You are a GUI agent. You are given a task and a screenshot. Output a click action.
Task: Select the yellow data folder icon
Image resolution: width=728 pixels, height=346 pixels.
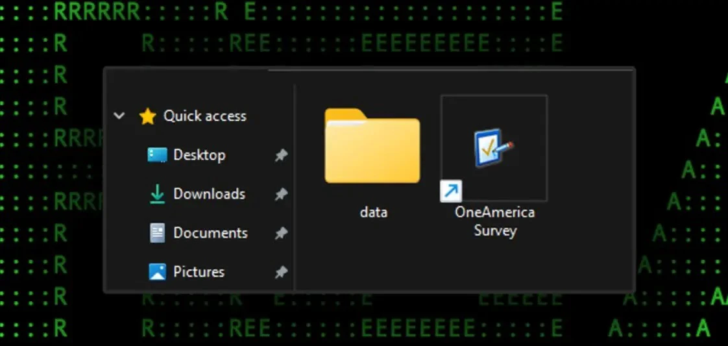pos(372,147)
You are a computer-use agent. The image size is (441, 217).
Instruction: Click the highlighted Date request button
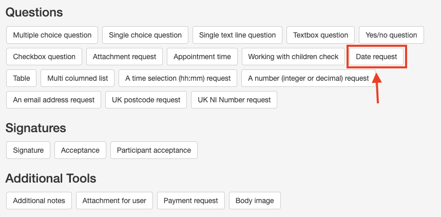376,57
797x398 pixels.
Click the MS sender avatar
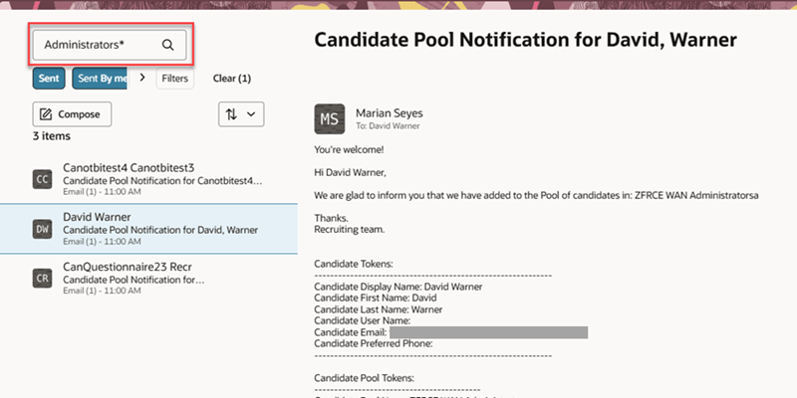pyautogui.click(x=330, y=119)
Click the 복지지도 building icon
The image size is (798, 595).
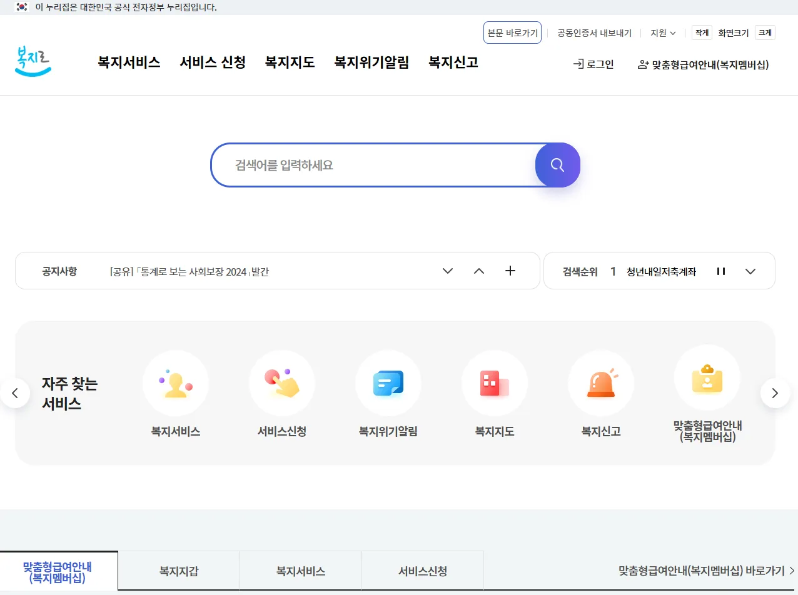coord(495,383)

→ TO BE DONE
Rewrite all of the records above with "image size" changed to "image dimensions" wherever it appears, leaving everything else as it is. Omit the pictures from your answer.

→ WRITTEN ANSWER
You are a GUI agent. You are given a task and a screenshot. Output a click action.
Task: Select the yellow data folder icon
Image resolution: width=728 pixels, height=346 pixels.
pos(372,147)
You are a computer-use agent. The image dimensions is (441, 217).
Instruction: Click the highlighted Date request button
376,57
797x398 pixels.
Click the MS sender avatar
pyautogui.click(x=330, y=119)
Click the 복지지도 building icon
The image dimensions is (798, 595).
coord(495,383)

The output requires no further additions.